▶ **WHAT TO PRODUCE**
Print the lines in the listing below that fall between the line with "Task: Expand the" and the line with "Open the view", those two lines included, exactly as they stand and with nothing else.

▶ **EXERCISE INPUTS**
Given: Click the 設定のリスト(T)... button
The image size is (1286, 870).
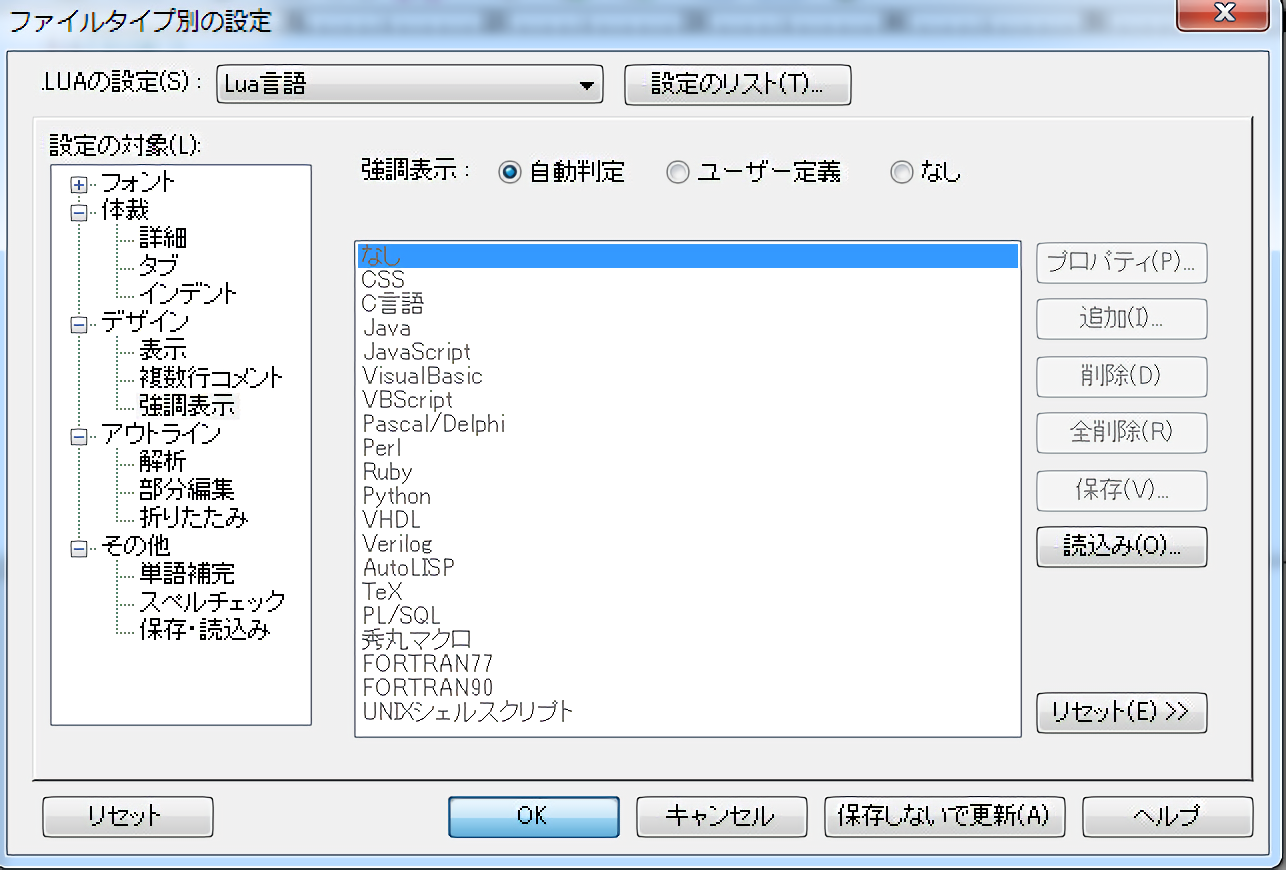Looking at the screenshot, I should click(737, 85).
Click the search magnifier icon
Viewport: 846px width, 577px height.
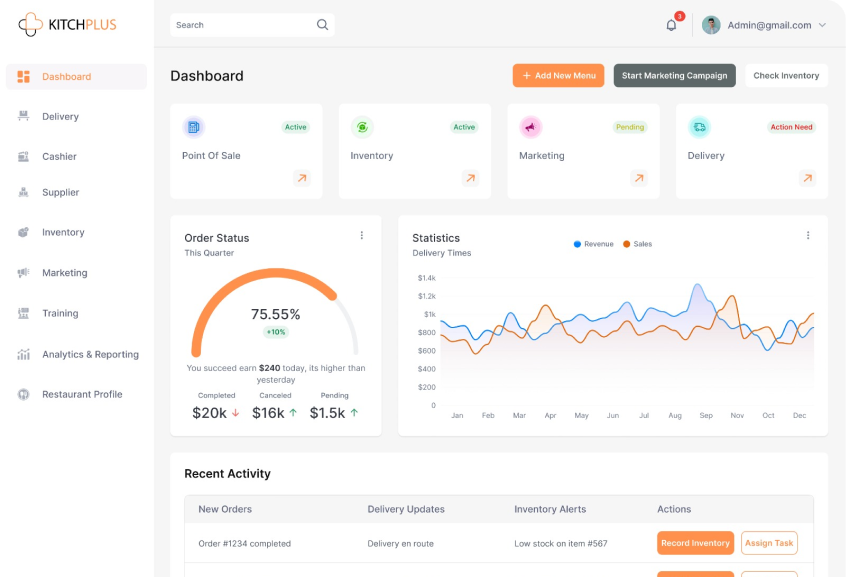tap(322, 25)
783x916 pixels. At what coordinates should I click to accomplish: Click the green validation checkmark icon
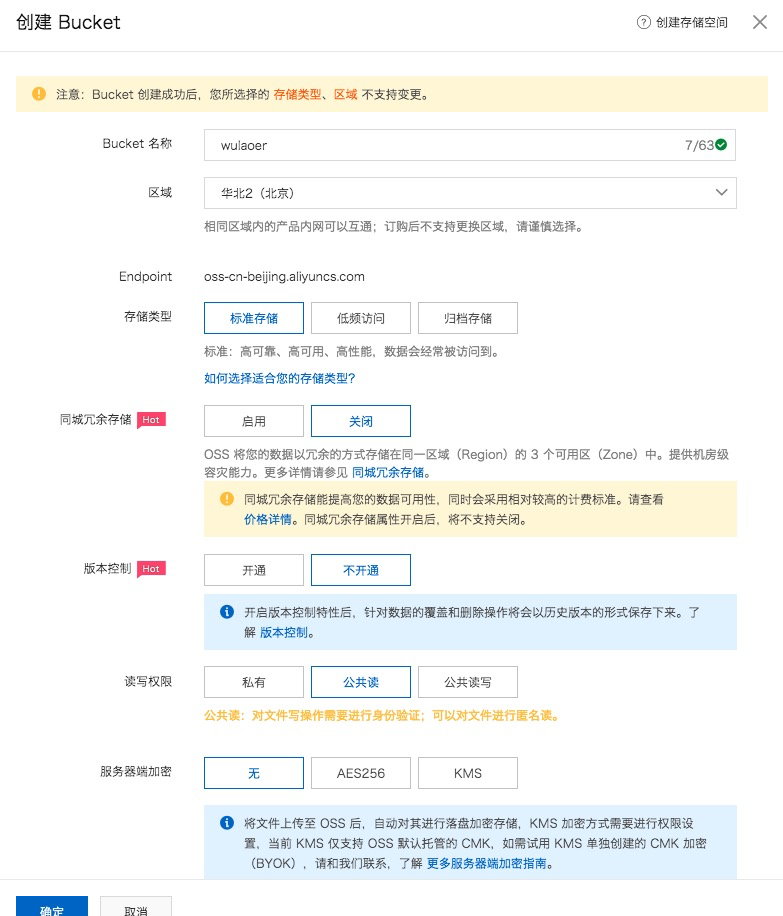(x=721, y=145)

==

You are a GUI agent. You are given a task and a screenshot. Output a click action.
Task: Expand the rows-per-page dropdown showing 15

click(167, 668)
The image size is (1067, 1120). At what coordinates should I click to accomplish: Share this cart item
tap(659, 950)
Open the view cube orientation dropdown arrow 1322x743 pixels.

▶ **RESULT FOR THIS EXERCISE**
Task: Expand the rows-per-page dropdown showing 15

click(167, 668)
The image size is (1067, 1120). At what coordinates should I click to accomplish: Share this cart item
tap(659, 950)
Open the view cube orientation dropdown arrow 1322x743 pixels.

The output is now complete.